I don’t really want to rehash all of that here today, particularly my experiences being on the receiving end of the harassment; I really don’t. You can read a copy of that talk from last November on my website. I will say this: Gamergate supporters continue to argue that their efforts are really about “ethics in journalism” not about misogyny, but it’s quite apparent that they have sought to terrorize feminists and chase women game developers out of the industry. Insisting that video games and video game culture retain a certain puerile machismo, Gamergate supporters often chastise those who seek to change the content of videos games, change the culture to reflect the actual demographics of video game players. After all, a recent industry survey found women 18 and older represent a significantly greater portion of the game-playing population (36%) than boys age 18 or younger (17%). Just over half of all games are men (52%); that means just under half are women. Yet those who want video games to reflect these demographics are dismissed by Gamergate as “social justice warriors.” Dismissed. Harassed. Shouted down. Chased out.
And yes, more mildly perhaps, the verb that grew out of Rebecca Solnit’s wonderful essay “Men Explain Things to Me” and the inspiration for the title to this talk, mansplained.
Solnit first wrote that essay back in 2008 to describe her experiences as an author – and as such, an expert on certain subjects – whereby men would presume she was in need of their enlightenment and information – in her words “in some sort of obscene impregnation metaphor, an empty vessel to be filled with their wisdom and knowledge.” She related several incidents in which men explained to her topics on which she’d published books. She knew things, but the presumption was that she was uninformed. Since her essay was first published the term "mansplaining" has become quite ubiquitous, used to describe the particular online version of this – of men explaining things to women.

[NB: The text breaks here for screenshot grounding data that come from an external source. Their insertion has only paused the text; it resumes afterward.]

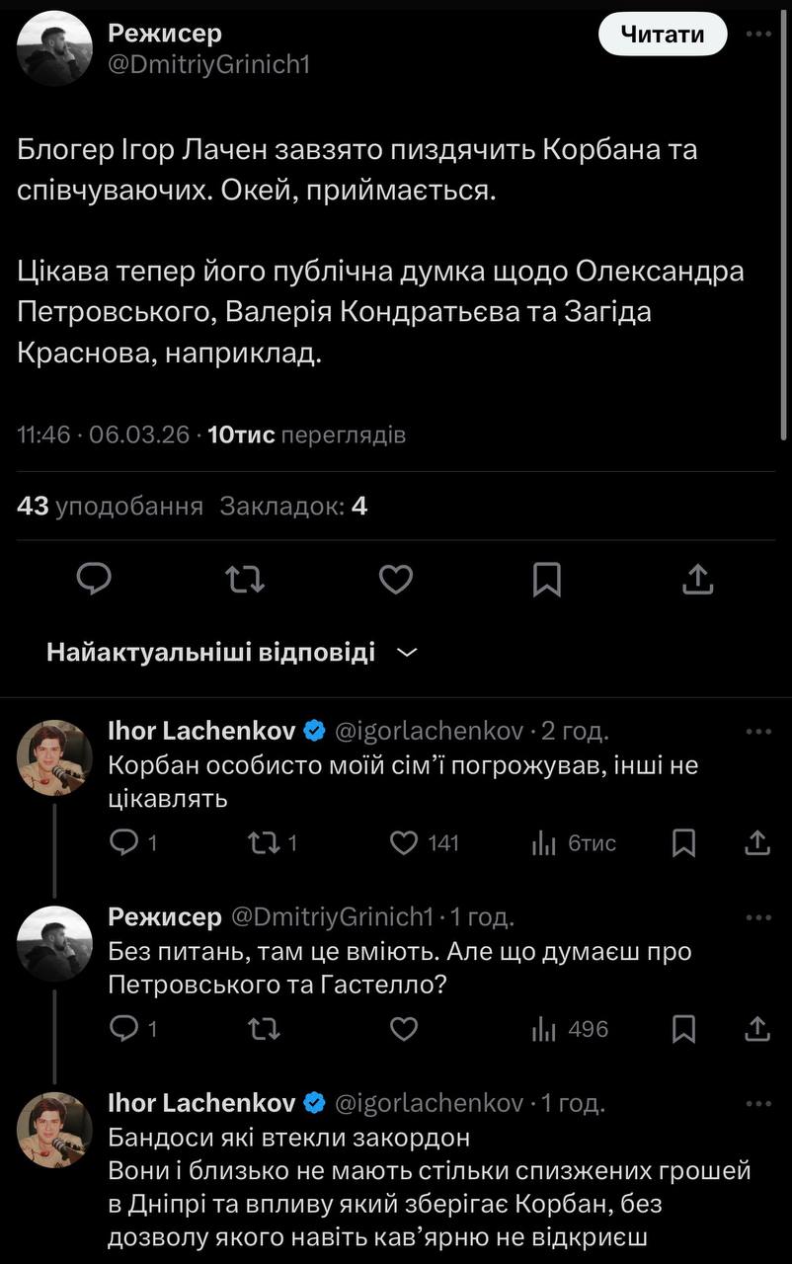Open the 43 уподобання likes list

[110, 507]
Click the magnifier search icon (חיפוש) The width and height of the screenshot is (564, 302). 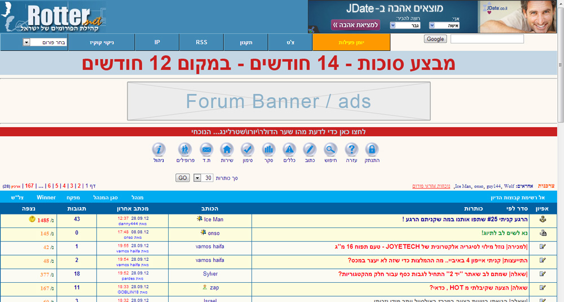(x=331, y=150)
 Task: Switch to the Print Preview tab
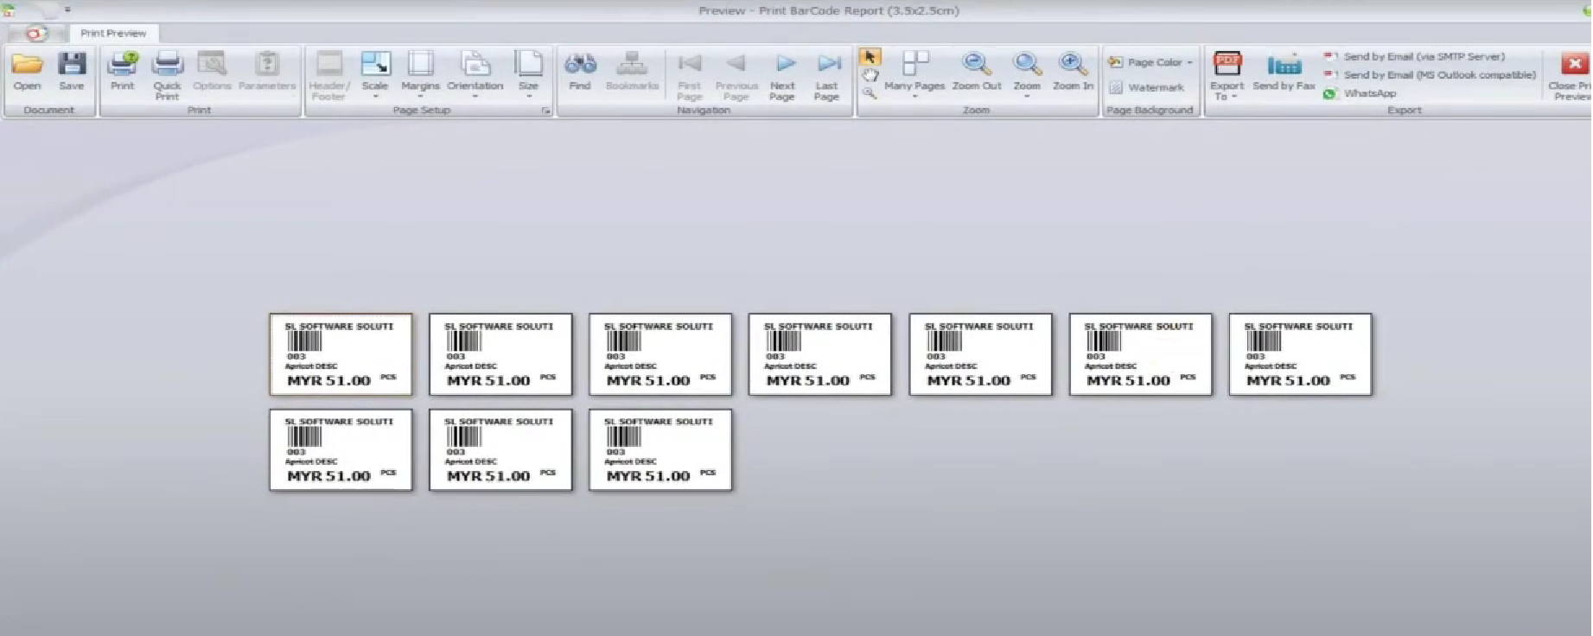pyautogui.click(x=113, y=33)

I experience this a lot. And while the threats and harassment in my case are rare but debilitating, the mansplaining is more insidious. It is overpowering in a different way. "Mansplaining" is a micro-aggression, a practice of undermining women's intelligence, their contributions, their voice, their experiences, their knowledge, their expertise; and frankly once these pile up, these mansplaining micro-aggressions, they undermine women's feelings of self-worth. Women begin to doubt what they know, doubt what they've experienced. And then, in turn, women decide not to say anything, not to speak.

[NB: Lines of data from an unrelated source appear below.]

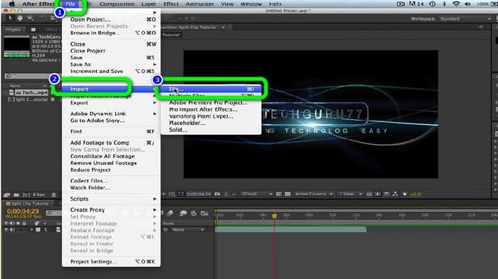The image size is (498, 279).
Task: Select the Zoom magnifier tool
Action: pyautogui.click(x=30, y=18)
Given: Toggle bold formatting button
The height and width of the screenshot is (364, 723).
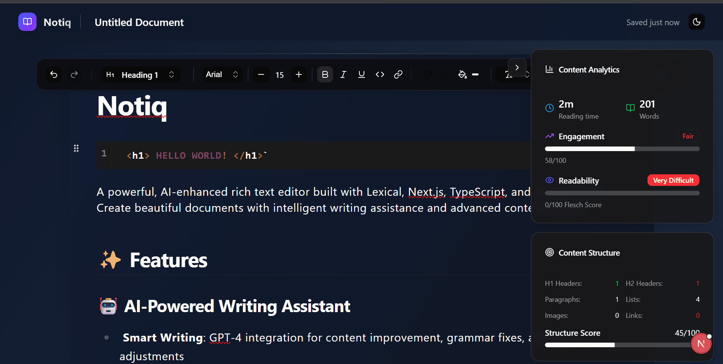Looking at the screenshot, I should point(325,75).
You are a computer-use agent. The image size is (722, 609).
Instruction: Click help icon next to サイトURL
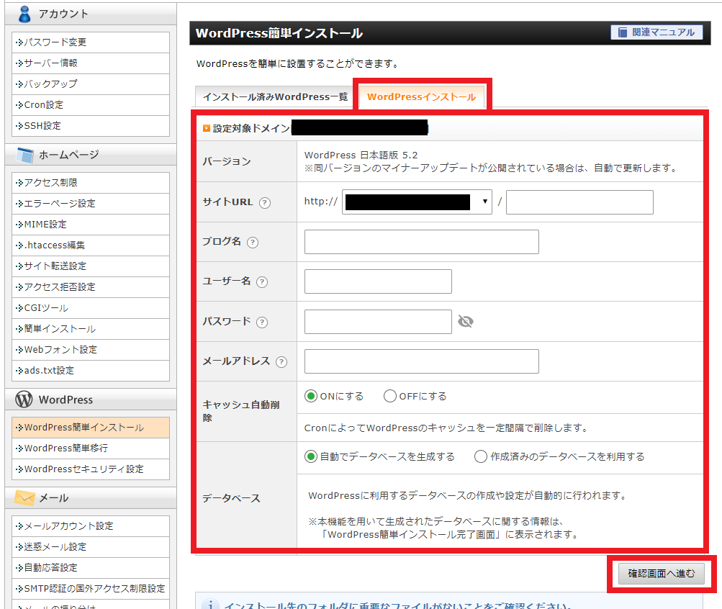(265, 203)
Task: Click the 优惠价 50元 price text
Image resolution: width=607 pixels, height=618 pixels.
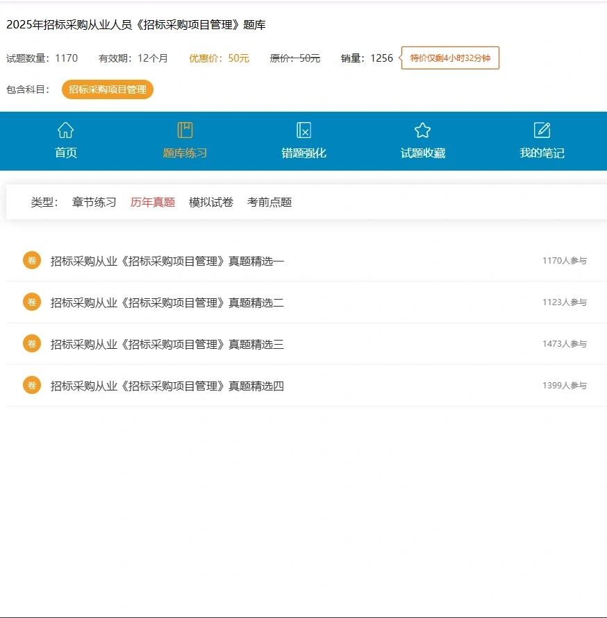Action: pyautogui.click(x=217, y=58)
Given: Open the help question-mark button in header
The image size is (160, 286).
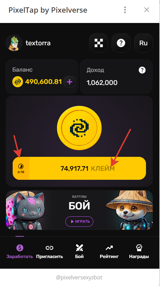Looking at the screenshot, I should pyautogui.click(x=121, y=43).
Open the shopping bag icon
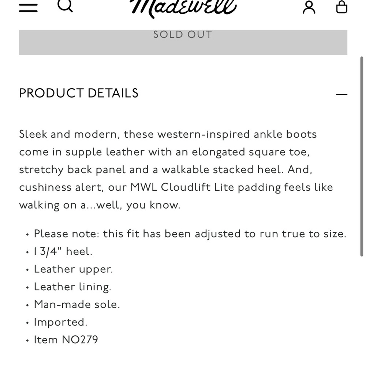 click(x=341, y=7)
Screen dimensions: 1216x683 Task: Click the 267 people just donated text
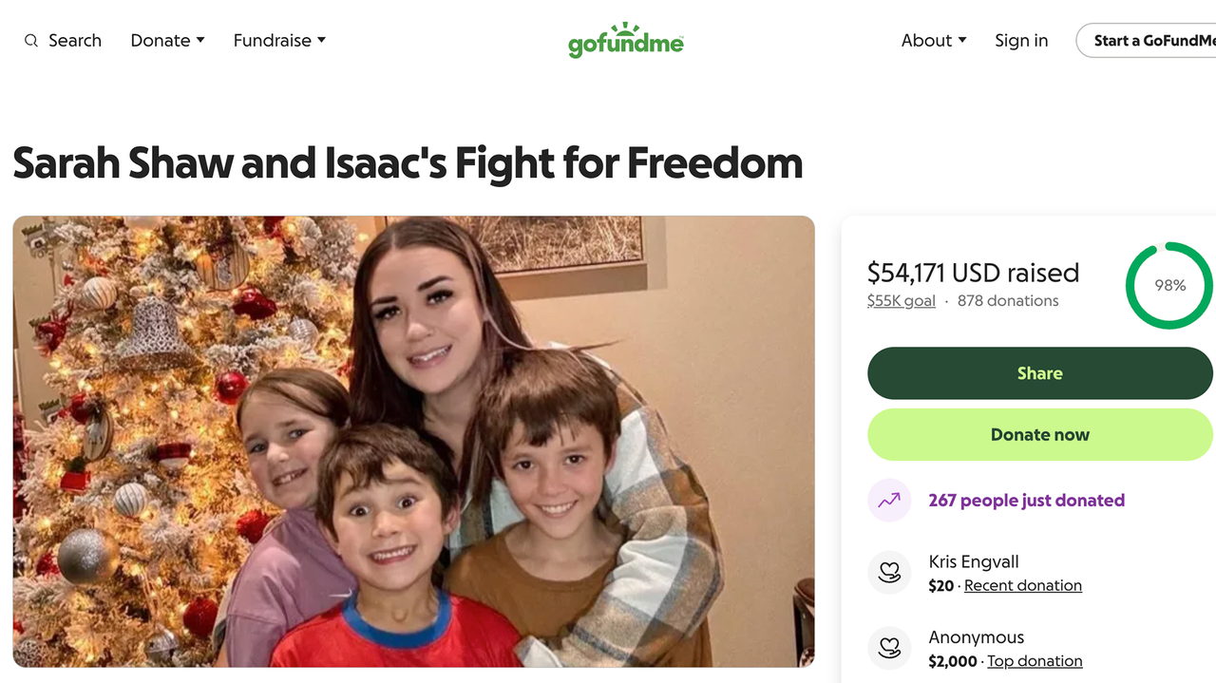1026,501
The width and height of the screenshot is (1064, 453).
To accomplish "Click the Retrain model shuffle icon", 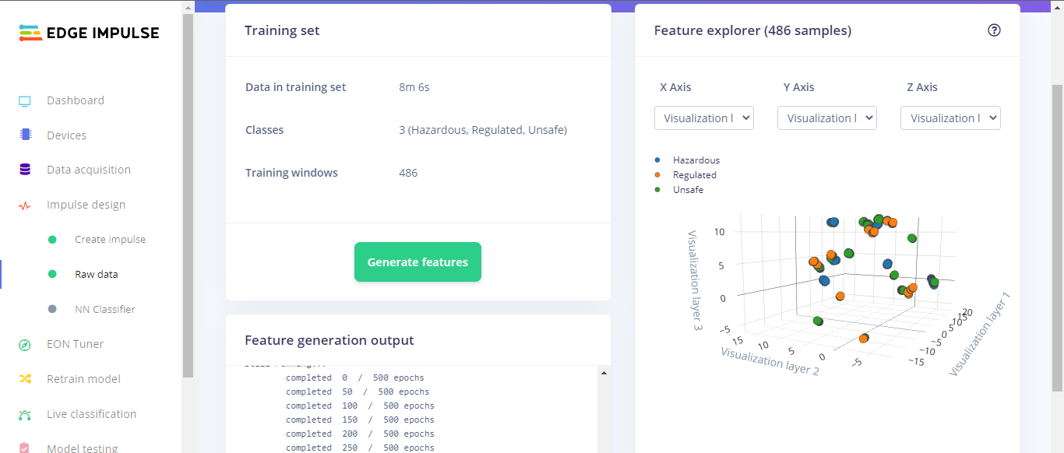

I speak from experience. On Twitter, I have almost 28,000 followers, most of whom follow me, I'd wager, because from time to time I say smart things about education technology. Yet regularly, men - strangers, typically, but not always - jump into my "@-mentions" to explain education technology to me. To explain open source licenses or open data or open education or MOOCs to me. Men explain learning management systems to me. Men explain the history of education technology to me. Men explain privacy and education data to me. Men explain venture capital funding of education startups to me. Men explain the business of education technology to me. Men explain blogging and journalism and writing to me. Men explain online harassment to me.

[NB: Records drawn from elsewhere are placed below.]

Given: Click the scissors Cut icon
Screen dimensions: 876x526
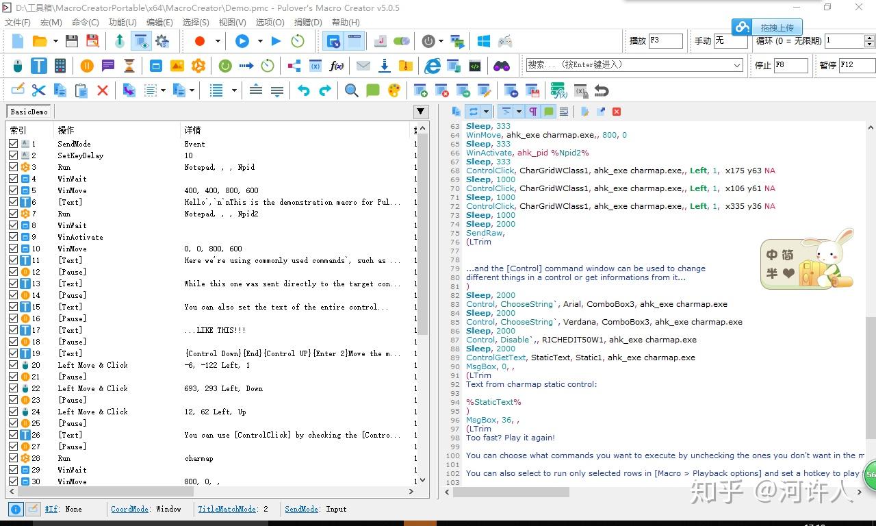Looking at the screenshot, I should 39,90.
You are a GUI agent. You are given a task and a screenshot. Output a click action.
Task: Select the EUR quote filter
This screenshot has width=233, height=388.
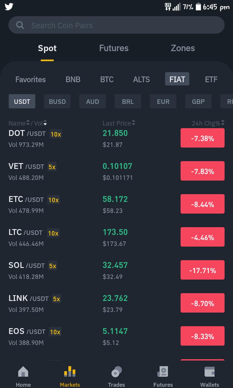pyautogui.click(x=163, y=101)
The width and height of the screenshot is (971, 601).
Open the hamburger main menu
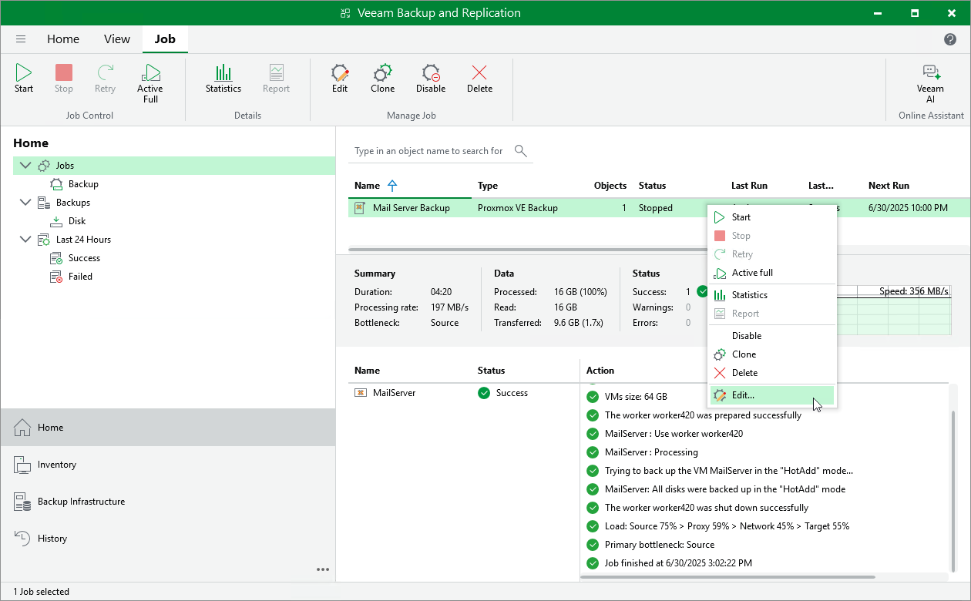pyautogui.click(x=21, y=39)
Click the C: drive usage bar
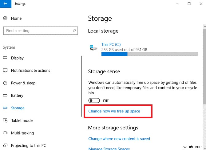This screenshot has width=206, height=150. (150, 54)
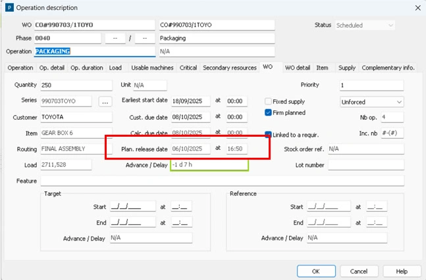Toggle the Linked to a requir. checkbox
426x280 pixels.
(268, 134)
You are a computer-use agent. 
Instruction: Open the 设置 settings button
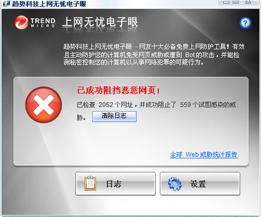point(200,183)
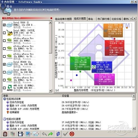Viewport: 138px width, 138px height.
Task: Uncheck the Intel E5400 4x 1GB checkbox
Action: (x=4, y=64)
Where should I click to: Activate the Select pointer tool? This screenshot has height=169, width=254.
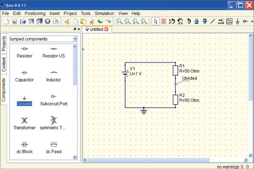[155, 21]
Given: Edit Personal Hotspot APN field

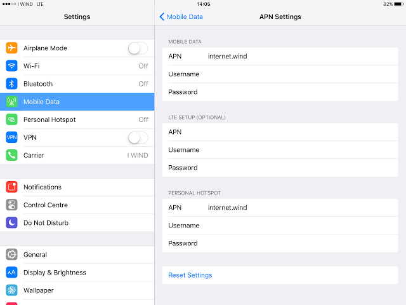Looking at the screenshot, I should coord(292,208).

The problem isn’t just that men explain technology to me. It isn’t just that a handful of men explain technology to the rest of us. It’s that this explanation tends to foreclose questions we might have about the shape of things. We can’t ask because if we show the slightest intellectual vulnerability, our questions – we ourselves – lose a sort of validity.
Yet we are living in a moment, I would contend, when we must ask better questions of technology. We neglect to do so at our own peril.
Last year when I gave my talk on gender and education technology, I was particularly frustrated by the mansplaining to be sure, but I was also frustrated that those of us who work in the field had remained silent about Gamergate, and more broadly about all sorts of issues relating to equity and social justice. Of course, I do know firsthand that it can difficult if not dangerous to speak out, to talk critically and write critically about Gamergate, for example. But refusing to look at some of the most egregious acts easily means often ignoring some of the more subtle ways in which marginalized voices are made to feel uncomfortable, unwelcome online. Because Gamergate is really just one manifestation of deeper issues – structural issues – with society, culture, technology. It’s wrong to focus on just a few individual bad actors or on a terrible Twitter hashtag and ignore the systemic problems. We must consider who else is being chased out and silenced, not simply from the video game industry but from the technology industry and a technological world writ large.
I know I have to come right out and say it, because very few people in education technology will: there is a problem with computers. Culturally. Ideologically. There's a problem with the Internet. Largely designed by men from the developed world, it is built for men of the developed world. Men of science. Men of industry. Military men. Venture capitalists. Despite all the hype and hope about revolution and access and opportunity that these new technologies will provide us, they do not negate hierarchy, history, privilege, power. They reflect those. They channel it. They concentrate it, in new ways and in old.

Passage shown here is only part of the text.